Recently a video was uploaded to TED of a TED Talk given by Dr Brian Goldman (click here for the talk). Dr Goldman is an Emergency Room doctor in Toronto. His talk was about the consequences of doctors not being open about the errors they make. This video really complements the BBC radio 4 programme by Prof James Reason that I wrote about yesterday. The ideas covered are very similar, but Dr Goldman talks about his own errors and the experiences after it and what he wished he had done differently and how much he wished he could have spoken to someone about it.  He gave a very moving talk about the errors he had made and demonstrated just how much emotion healthcare professionals feel when they make an error and how gut wrenchingly sorry they are when it happens. Which is probably why the University of Michigan reported a reduction in compensation costs for medical errors when a hospital switched to an open reporting culture. On Prof Reason’s radio programme patients talked about the importance of being able to talk afterwards to the doctors who had made an error with their care. The University of Michigan team also commented that when doctors were open and spoke to their patients about the errors made, this meant that litigation processes were stopped, or were never even started in the first place because patients didn’t feel like something unjust had been done to them once they spoke to the doctors. My thought after watching and listening to these two programmes was, is the reduction in compensation costs for medical errors in Michigan because patients get to see doctors and therefore can see how sorry the doctors are, can see that those emotions are authentic and that they weren’t taking the error lightly? You can judge for yourselves, I now have to go off and read all these University of Michigan reports as I have to find out more!

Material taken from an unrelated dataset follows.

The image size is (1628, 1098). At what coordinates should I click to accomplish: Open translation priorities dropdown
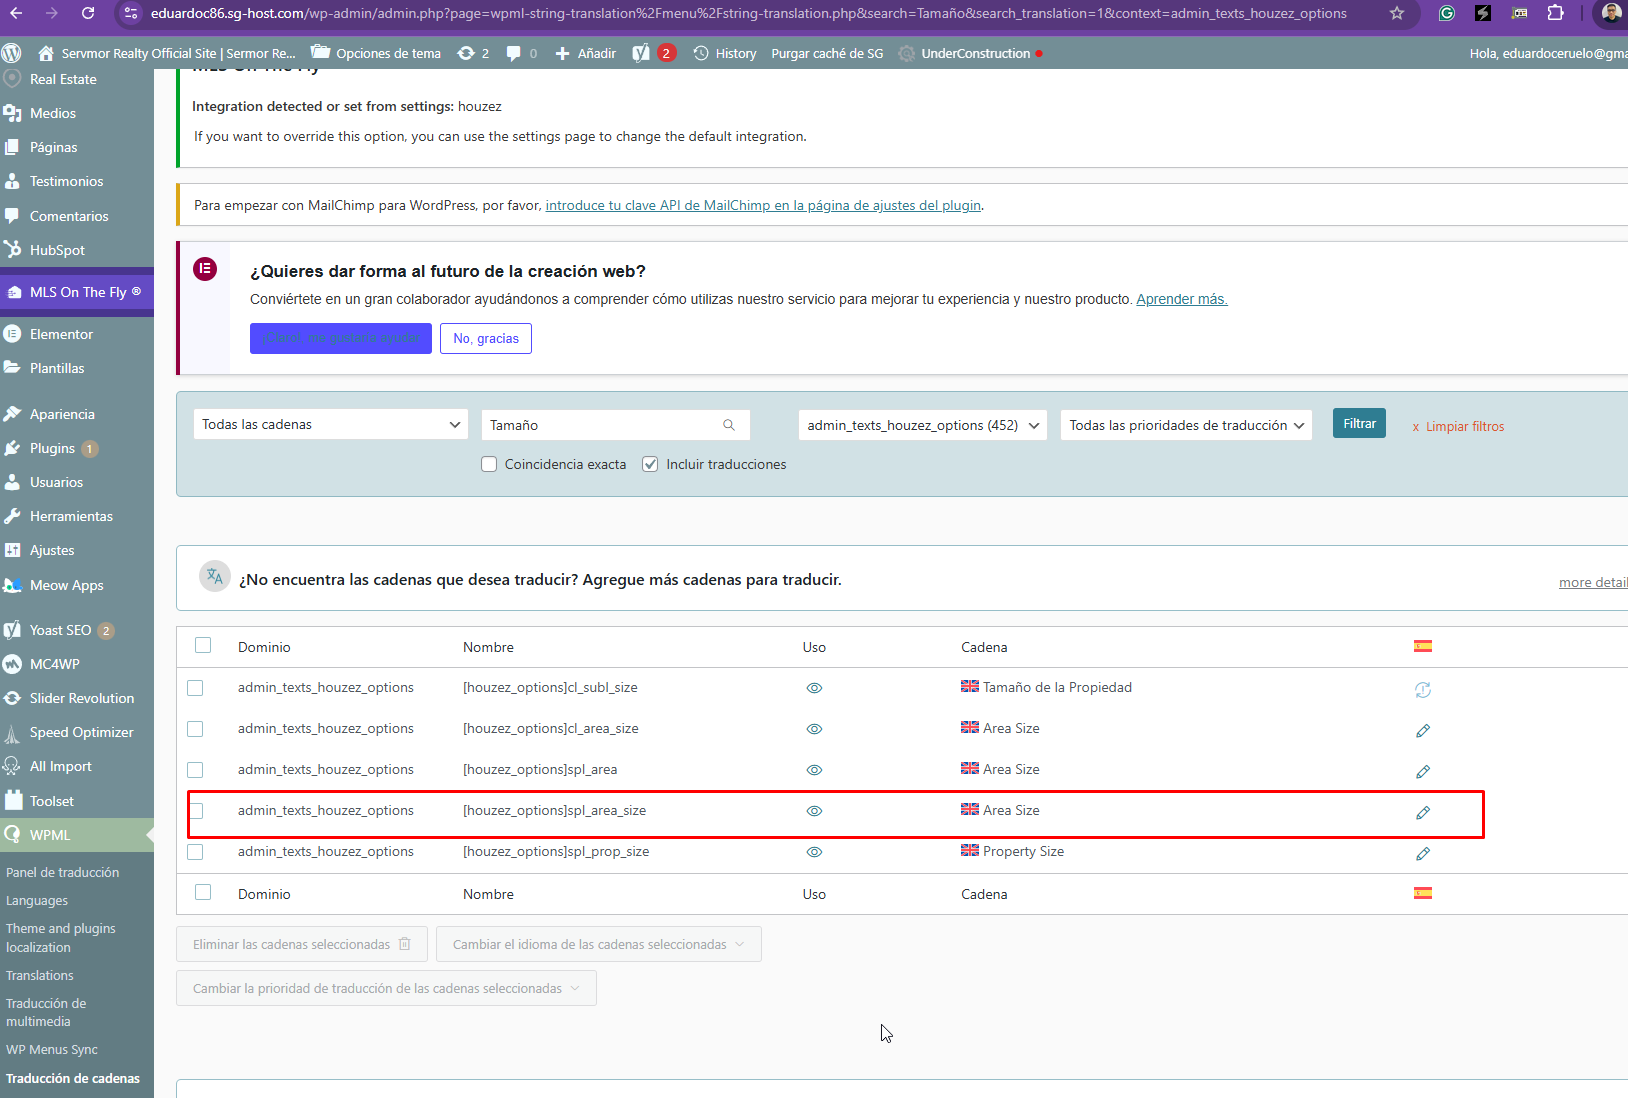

One other thought I had after watching/listening to these programmes was that there is a lot of noise in healthcare at the moment about openness towards errors. What I am not sure about is whether this is something new, or I am only tuning in to it all at the moment because of the research I am doing, and because of talks within the pharmacy profession about creating a just culture (one aspect of a just culture is openness about errors). I clearly have to do some more reading of the literature to find out.